Philippe Garrel : désespoir éblouissant (2016) (Hyunsil Book, 2016)

Garrel à Séoul

Le musée d’art moderne et contemporain de Séoul a consacré à la fin de l’année dernière (du 25 novembre 2015 au 28 février 2016) une grande rétrospective aux films de Philippe Garrel. De cet événement, il reste de nombreux Carnets filmés de Gérard Courant (disponibles sur You Tube, notamment les « Master class » de l’auteur de Liberté la nuit) et un beau catalogue franco-anglais (édité en plus d’un catalogue coréen plus complet).

Il y a deux manières d’aborder cet ouvrage. La première, sans doute la moins bonne, est de se contenter d’un regard objectif et « franco-français ». Dans ce cas, il est possible d’émettre quelques critiques : contributions inégales, traductions parfois bien hasardeuses, nombreuses coquilles dans les textes.

Mais si l’on prend un peu de recul et qu’on prend conscience du boulot consciencieux mené par le musée (après tout, est-ce qu’il existe un catalogue de l’exposition Im Kwon-Taek à la Cinémathèque française ? Si oui, existe-t-il une version anglo-coréenne ? ) et des efforts fournis pour offrir aux spectateurs (et lecteurs) francophones un bel ouvrage ; on ne peut que tirer notre chapeau aux concepteurs de cet ouvrage.

Outre un petit texte sur la plupart des films de Garrel (probablement ceux qui ont été projetés), un ensemble d’essais et de documents (dont une lettre de Godard) compose une mosaïque de points de vue sur l’œuvre du cinéaste. Si les problèmes de traduction m’ont un peu tenu éloigné des textes non francophones (notamment celui qui ouvre le catalogue et qui tente de tirer l’œuvre de Garrel dans le champ de l’art contemporain), d’autres se révèlent passionnants.
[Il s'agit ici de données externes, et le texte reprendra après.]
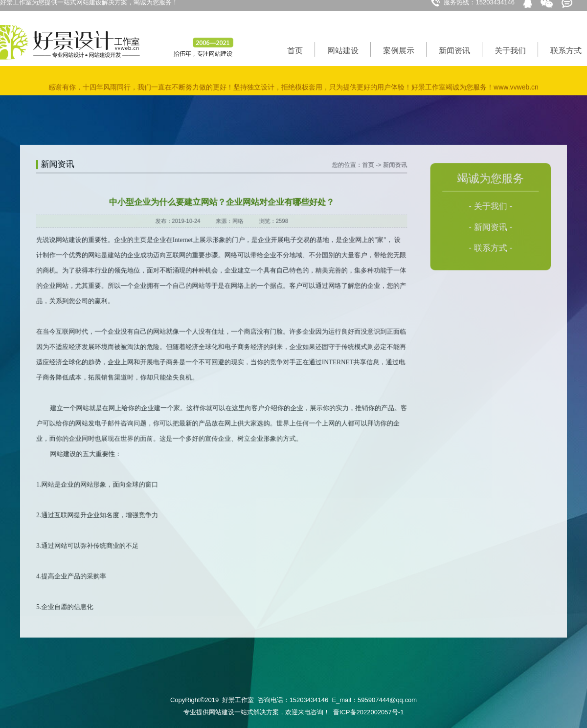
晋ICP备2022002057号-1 (368, 712)
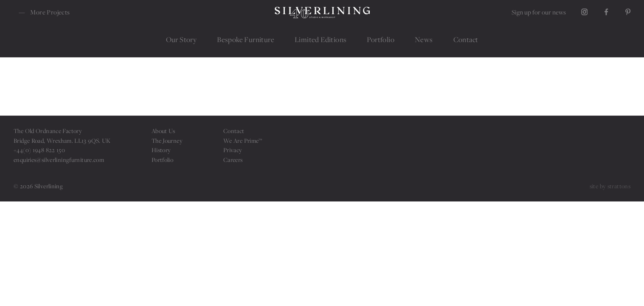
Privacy (233, 150)
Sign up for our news (539, 12)
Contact (234, 130)
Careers (233, 159)
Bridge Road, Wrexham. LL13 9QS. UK (62, 140)
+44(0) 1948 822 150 (39, 150)
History (161, 150)
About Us (163, 130)
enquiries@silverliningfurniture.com (59, 159)
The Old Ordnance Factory (48, 130)
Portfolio (162, 159)
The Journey (167, 140)
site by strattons (610, 186)
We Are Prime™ (243, 140)
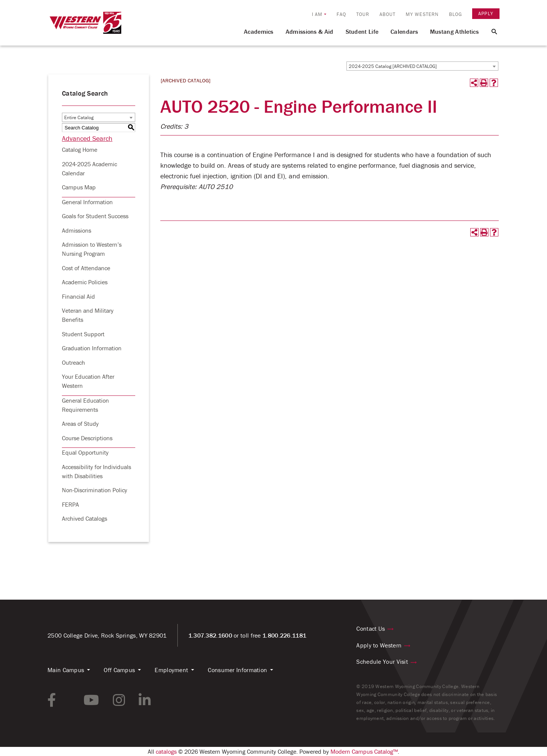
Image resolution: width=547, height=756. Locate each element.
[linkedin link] (145, 700)
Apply (486, 13)
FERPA (70, 504)
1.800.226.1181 (284, 635)
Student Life (362, 32)
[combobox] (422, 66)
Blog (455, 14)
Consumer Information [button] (237, 670)
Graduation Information (92, 348)
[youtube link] (91, 700)
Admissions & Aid (310, 32)
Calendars (404, 32)
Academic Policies (85, 282)
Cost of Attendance (86, 268)
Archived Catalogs (84, 518)
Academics (259, 32)
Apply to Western (379, 645)
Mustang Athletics (454, 32)
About (387, 14)
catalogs (166, 751)
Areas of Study (80, 424)
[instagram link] (119, 700)
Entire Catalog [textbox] (79, 117)
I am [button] (317, 14)
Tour (363, 14)
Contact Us (370, 628)
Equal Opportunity (85, 452)
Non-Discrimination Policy (95, 490)
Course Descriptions (87, 438)
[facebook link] (52, 700)
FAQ (341, 14)
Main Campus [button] (66, 670)
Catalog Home (79, 150)
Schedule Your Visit (382, 662)
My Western (422, 14)
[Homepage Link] (85, 26)
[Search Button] (490, 31)
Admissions (76, 230)
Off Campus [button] (119, 670)
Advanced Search (87, 138)
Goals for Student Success (95, 216)
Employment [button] (171, 670)
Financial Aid (78, 296)
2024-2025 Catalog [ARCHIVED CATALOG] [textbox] (393, 66)
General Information (87, 202)
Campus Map (79, 187)
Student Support (83, 334)
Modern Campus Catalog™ (364, 751)
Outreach (73, 362)
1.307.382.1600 (210, 635)
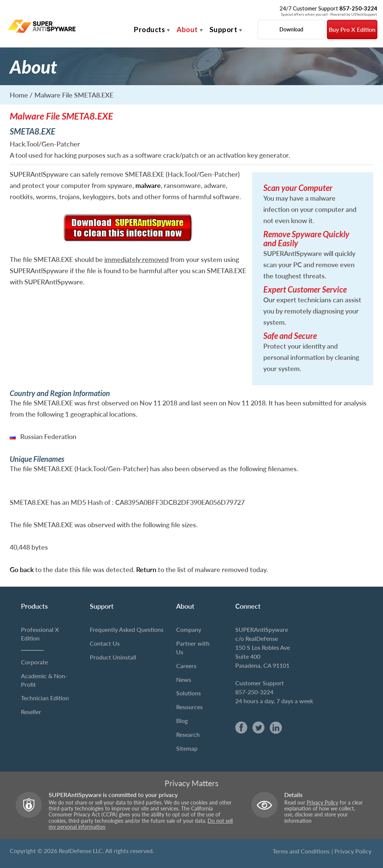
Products (149, 29)
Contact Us (105, 643)
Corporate (34, 662)
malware (148, 185)
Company (189, 629)
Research (188, 734)
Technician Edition (45, 698)
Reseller (31, 711)
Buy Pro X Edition (352, 29)
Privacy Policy (322, 803)
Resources (189, 707)
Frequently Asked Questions (126, 629)
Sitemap (187, 748)
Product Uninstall (113, 657)
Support (223, 29)
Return (146, 569)
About (187, 29)
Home (19, 95)
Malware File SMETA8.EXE (74, 95)
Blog (182, 720)
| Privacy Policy (351, 851)
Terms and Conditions (301, 851)
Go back (22, 569)
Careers (186, 665)
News (184, 679)
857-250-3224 (254, 692)
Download (291, 29)
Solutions (189, 693)
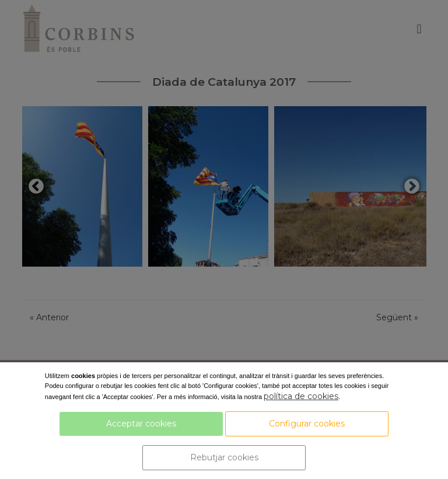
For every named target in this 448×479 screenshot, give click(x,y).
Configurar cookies (307, 424)
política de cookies (301, 396)
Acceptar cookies (141, 424)
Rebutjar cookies (224, 457)
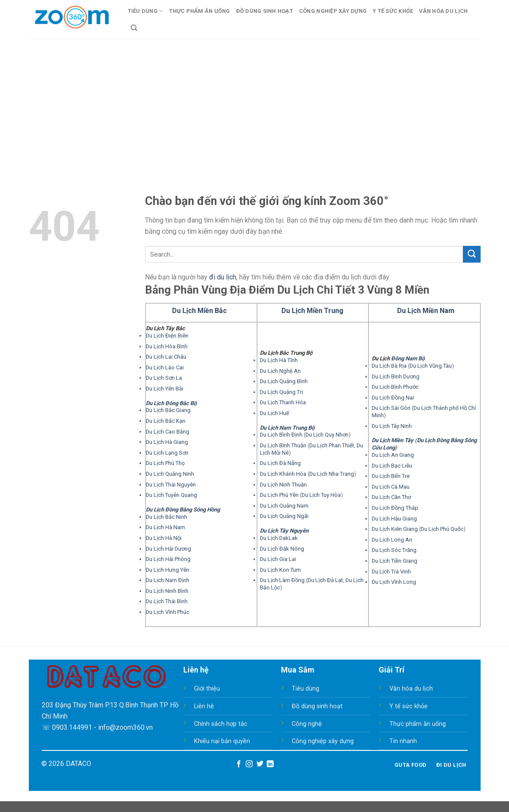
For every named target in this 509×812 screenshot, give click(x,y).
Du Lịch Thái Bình (167, 601)
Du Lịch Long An (392, 539)
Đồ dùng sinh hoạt (317, 706)
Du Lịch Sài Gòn (391, 408)
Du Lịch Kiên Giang (395, 529)
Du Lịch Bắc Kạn (166, 421)
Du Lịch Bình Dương (395, 376)
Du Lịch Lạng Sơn (167, 452)
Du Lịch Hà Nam (165, 527)
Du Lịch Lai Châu (166, 356)
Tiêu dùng (305, 688)
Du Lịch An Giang (393, 455)
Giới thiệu (207, 688)
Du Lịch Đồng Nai (393, 397)
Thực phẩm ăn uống (417, 724)
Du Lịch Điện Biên (167, 335)
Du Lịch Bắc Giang (168, 410)
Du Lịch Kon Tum (280, 570)
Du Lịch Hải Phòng (168, 559)
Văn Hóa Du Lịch (443, 11)
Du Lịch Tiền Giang (395, 561)
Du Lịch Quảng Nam (284, 505)
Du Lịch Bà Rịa (389, 366)
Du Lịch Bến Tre (391, 476)
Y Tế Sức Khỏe (393, 11)
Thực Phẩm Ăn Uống (199, 11)
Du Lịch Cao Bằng (167, 431)
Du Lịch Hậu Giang (394, 518)
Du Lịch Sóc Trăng (394, 550)
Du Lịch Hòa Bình (167, 346)
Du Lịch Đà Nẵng (280, 463)
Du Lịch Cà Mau (391, 487)
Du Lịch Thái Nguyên (171, 484)
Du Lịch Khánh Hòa (283, 474)
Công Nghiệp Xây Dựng (333, 11)
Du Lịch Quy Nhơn (327, 434)
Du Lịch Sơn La (164, 378)
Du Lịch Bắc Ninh (167, 517)
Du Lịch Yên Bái (164, 388)
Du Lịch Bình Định (281, 434)
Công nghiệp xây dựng (323, 741)
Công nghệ (307, 724)
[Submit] (472, 254)
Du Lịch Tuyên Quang (171, 495)
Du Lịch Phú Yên (279, 495)
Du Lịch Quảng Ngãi (284, 516)
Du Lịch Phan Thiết (332, 445)
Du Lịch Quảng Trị (281, 392)
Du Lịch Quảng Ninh (170, 474)
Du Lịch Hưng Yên (167, 570)
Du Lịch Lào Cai (165, 367)
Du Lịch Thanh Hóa (283, 402)
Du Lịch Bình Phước (395, 387)
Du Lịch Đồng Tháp (395, 508)
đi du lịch (222, 277)
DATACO (78, 763)
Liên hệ (204, 706)
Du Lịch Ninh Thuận (283, 484)
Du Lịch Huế (275, 413)
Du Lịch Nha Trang (332, 474)
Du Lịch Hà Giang (167, 442)
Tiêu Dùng (145, 11)
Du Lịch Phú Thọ (165, 463)
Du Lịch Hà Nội (163, 538)
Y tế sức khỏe (408, 706)
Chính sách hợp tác (221, 724)
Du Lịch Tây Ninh (392, 426)
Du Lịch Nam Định (167, 580)
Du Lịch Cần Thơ (391, 497)
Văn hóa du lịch (411, 688)
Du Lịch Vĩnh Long (394, 582)
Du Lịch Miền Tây (392, 440)
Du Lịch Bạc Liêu (392, 465)
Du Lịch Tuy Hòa (321, 495)
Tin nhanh (403, 741)
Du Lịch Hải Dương (168, 549)
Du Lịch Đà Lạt (325, 580)
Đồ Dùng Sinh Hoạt (265, 11)
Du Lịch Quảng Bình (284, 381)
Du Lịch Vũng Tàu (431, 366)
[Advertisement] (254, 103)
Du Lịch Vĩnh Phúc (167, 612)
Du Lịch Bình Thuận (283, 445)
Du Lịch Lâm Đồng (282, 580)
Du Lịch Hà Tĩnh (279, 360)
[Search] (134, 28)
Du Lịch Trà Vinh (391, 571)
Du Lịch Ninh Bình (167, 591)
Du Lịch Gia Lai (278, 559)
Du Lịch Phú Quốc (442, 529)
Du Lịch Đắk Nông (282, 549)
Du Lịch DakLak (279, 538)
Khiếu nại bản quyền (222, 741)
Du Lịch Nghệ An (280, 371)
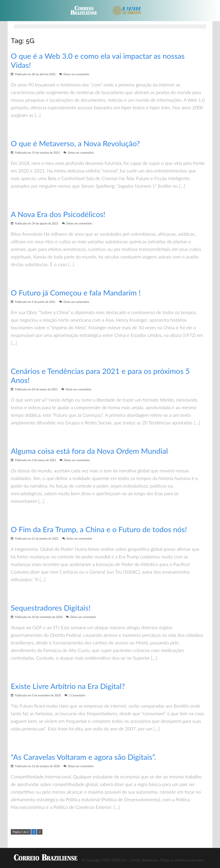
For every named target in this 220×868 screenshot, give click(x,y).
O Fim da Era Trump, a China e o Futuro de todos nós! (99, 529)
Je pense notamment à ceux de Nicole Brenez (un de ces deux textes, consacré à l’œuvre télévisuelle du cinéaste, avait déjà été publié dans le catalogue de la grande rétrospective qui avait eu lieu à Bobigny), à celui du spécialiste Philippe Azoury, celui de Cyril Béghin sur le rapport aux acteurs ou encore celui de Dominique Païni sur la figure du miroir dans le cinéma de Garrel.

Tous ces courts essais reviennent sur les différentes « périodes » de la filmographie de Garrel : la période « révoltée » avec l’expérience du groupe Zanzibar (beau texte de Jackie Raynal), la période Nico, le retour à la narration après L’Enfant secret, les films plus récents (avec un formidable extrait du journal de Clotilde Courau sur le tournage de L’Ombre des femmes)…

Les spécialistes n’apprendront certainement rien de bien neuf en feuilletant ce catalogue mais, là encore, il faut avoir conscience qu’il s’agit d’un ouvrage édité par un musée coréen sur un cinéaste qui, même en France, n’a qu’une audience limitée. Cette volonté d’accompagner l’œuvre mérite le plus grand respect et toute notre admiration, d’autant plus que « l’objet livre », un peu « arty », est très, très beau.